═══ Records shown ═══
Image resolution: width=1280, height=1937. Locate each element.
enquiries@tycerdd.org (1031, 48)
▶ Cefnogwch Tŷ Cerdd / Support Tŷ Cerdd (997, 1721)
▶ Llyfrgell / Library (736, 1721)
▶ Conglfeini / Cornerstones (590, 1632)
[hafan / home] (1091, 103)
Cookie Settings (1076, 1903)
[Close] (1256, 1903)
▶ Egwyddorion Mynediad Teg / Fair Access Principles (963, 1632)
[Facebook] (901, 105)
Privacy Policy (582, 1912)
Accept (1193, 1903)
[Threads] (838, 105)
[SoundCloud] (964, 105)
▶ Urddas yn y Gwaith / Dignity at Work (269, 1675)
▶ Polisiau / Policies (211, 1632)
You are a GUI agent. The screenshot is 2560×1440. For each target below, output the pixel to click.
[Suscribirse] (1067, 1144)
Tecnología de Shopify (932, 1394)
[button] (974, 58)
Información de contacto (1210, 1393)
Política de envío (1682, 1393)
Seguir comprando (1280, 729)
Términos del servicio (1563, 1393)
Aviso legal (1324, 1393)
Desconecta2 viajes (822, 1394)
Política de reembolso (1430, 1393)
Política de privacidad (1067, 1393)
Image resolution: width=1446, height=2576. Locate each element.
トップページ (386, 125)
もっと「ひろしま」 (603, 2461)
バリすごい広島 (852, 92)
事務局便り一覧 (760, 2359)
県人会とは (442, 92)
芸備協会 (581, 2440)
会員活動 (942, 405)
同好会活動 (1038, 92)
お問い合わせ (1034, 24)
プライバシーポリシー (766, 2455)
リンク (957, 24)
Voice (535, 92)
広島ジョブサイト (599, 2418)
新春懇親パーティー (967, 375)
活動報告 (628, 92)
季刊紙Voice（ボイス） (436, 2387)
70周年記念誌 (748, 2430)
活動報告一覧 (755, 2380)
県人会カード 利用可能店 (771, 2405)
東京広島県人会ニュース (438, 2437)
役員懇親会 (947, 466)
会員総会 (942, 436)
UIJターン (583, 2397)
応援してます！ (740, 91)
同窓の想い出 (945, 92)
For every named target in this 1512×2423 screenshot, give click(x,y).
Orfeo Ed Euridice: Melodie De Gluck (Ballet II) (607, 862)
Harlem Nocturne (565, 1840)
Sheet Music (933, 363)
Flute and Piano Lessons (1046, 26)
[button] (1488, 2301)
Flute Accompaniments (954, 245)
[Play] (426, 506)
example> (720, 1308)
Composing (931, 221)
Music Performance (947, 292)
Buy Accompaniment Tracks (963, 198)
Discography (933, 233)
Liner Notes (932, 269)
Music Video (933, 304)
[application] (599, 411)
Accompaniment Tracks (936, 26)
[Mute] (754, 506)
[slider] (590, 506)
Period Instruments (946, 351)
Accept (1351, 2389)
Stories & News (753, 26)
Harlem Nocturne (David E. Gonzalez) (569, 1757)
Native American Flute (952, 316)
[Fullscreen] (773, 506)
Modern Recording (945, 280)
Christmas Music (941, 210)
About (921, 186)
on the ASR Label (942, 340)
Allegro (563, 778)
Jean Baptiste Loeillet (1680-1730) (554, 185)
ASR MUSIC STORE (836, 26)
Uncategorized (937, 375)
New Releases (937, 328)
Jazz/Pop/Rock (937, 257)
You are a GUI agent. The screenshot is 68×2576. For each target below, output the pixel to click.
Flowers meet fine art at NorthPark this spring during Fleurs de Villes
═══
◆ **Exercise objective**
Among the entries above, locate the lines containing "県人会とは (442, 92)" and "Uncategorized (937, 375)", and transcribe exactly those two lines and all lines between.

◆ **The completed task**
県人会とは (442, 92)
芸備協会 (581, 2440)
会員活動 (942, 405)
同好会活動 (1038, 92)
お問い合わせ (1034, 24)
プライバシーポリシー (766, 2455)
リンク (957, 24)
Voice (535, 92)
広島ジョブサイト (599, 2418)
新春懇親パーティー (967, 375)
活動報告 (628, 92)
季刊紙Voice（ボイス） (436, 2387)
70周年記念誌 (748, 2430)
活動報告一覧 (755, 2380)
県人会カード 利用可能店 (771, 2405)
東京広島県人会ニュース (438, 2437)
役員懇親会 (947, 466)
会員総会 (942, 436)
UIJターン (583, 2397)
応援してます！ (740, 91)
同窓の想い出 (945, 92)
For every named target in this 1512×2423 screenshot, give click(x,y).
Orfeo Ed Euridice: Melodie De Gluck (Ballet II) (607, 862)
Harlem Nocturne (565, 1840)
Sheet Music (933, 363)
Flute and Piano Lessons (1046, 26)
[button] (1488, 2301)
Flute Accompaniments (954, 245)
[Play] (426, 506)
example> (720, 1308)
Composing (931, 221)
Music Performance (947, 292)
Buy Accompaniment Tracks (963, 198)
Discography (933, 233)
Liner Notes (932, 269)
Music Video (933, 304)
[application] (599, 411)
Accompaniment Tracks (936, 26)
[Mute] (754, 506)
[slider] (590, 506)
Period Instruments (946, 351)
Accept (1351, 2389)
Stories & News (753, 26)
Harlem Nocturne (David E. Gonzalez) (569, 1757)
Native American Flute (952, 316)
[Fullscreen] (773, 506)
Modern Recording (945, 280)
Christmas Music (941, 210)
About (921, 186)
on the ASR Label (942, 340)
Allegro (563, 778)
Jean Baptiste Loeillet (1680-1730) (554, 185)
ASR MUSIC STORE (836, 26)
Uncategorized (937, 375)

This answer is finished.